Didera pendaman amarah dan kekecewaan yang tak terekspresikan secara wajar semua kebaikan ibu terhadapku seolah terpupus dari ingatan, bagai debu tersiram hujan.
Hujan masih mengguyur cukup deras tatkala aku berdiri di halaman rumah ibu guna melarutkan perasaanku yang menggelora, menyesap menembus relung batin. Disekap rasa haru kurasakan pelupuk mataku mengembung, tertimpa uap hujan bercampur isak. Sadar, ternyata selama ini aku sebenarnya begitu mencintai wanita yang telah melahirkanku tersebut; begitu mendambakan kehadirannya seutuhnya dalam hidupku. Namun yang kulakukan justru menutup rapat pintu batin menolak segala kemungkinan guna memperbaiki hubungan kami. Itu disebabkan keangkuhanku yang tidak mau mengakui, betapa pentingnya ibu dalam hidupku. Kini aku merasa seperti anak hilang yang ingin kembali masuk kedalam pelukan ibuku. Â
Seiring bergulirnya waktu aku masih melaksanakan ritual memasak semangkok bubur bagi ibuku. Meskipun kesadarannya hilang-timbul kini ia tidak pernah lagi menolak menyeruput buburku.
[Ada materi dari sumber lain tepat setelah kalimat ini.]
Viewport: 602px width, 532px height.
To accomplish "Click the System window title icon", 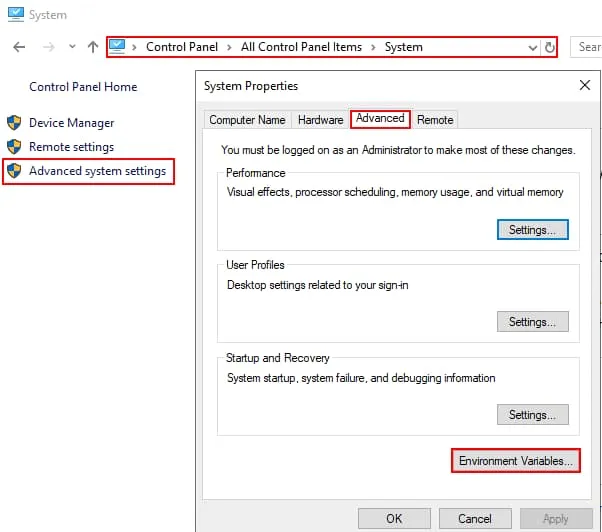I will tap(14, 15).
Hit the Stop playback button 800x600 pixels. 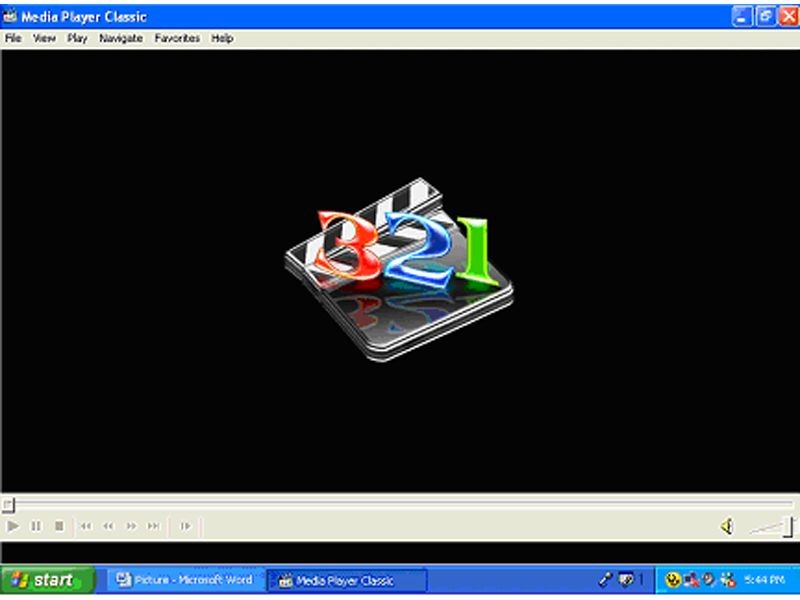[59, 526]
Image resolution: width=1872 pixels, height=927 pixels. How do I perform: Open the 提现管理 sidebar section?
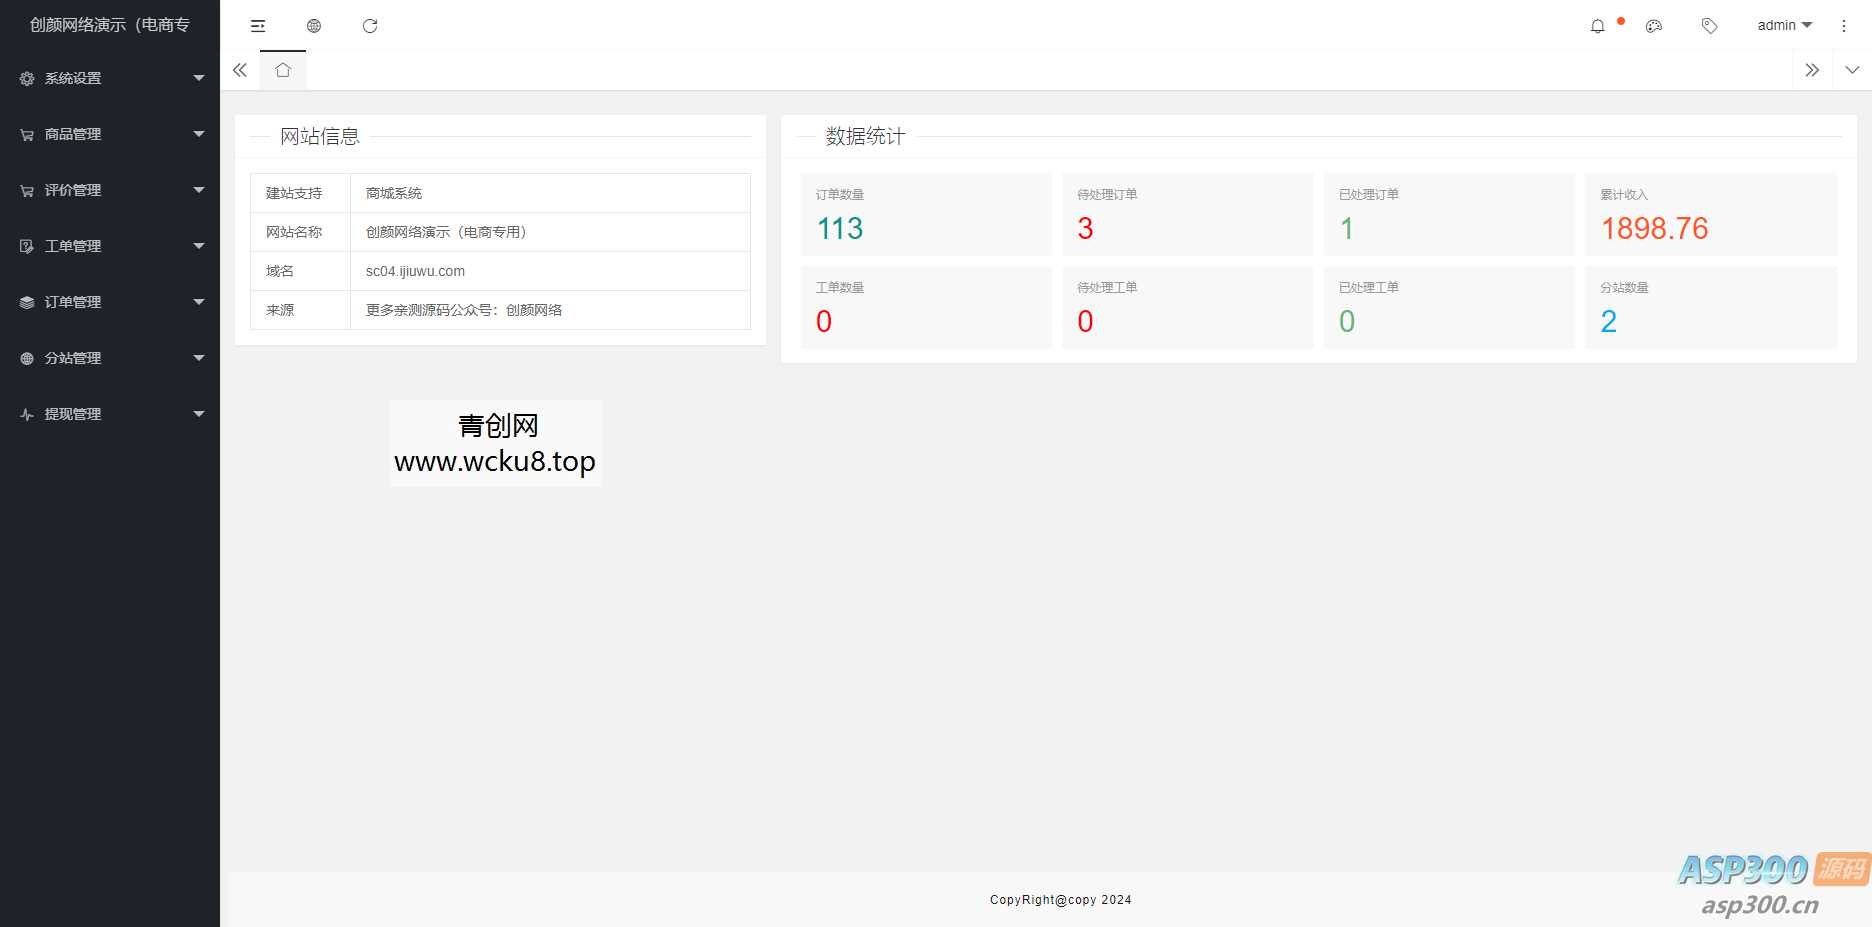(110, 414)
Aku tahu dengan adanya motivasi baru dalam memasak, buburku menjadi lebih lembut dan ringan untuk disantap.
Melalui semangkok bubur aku belajar menata kembali hidupku. Mengakrabkan diri dengan pertalian nasib yang telah menyebabkan aku terlahir dari rahim ibuku, dan berusaha mensyukuri karunia tersebut (fan.c)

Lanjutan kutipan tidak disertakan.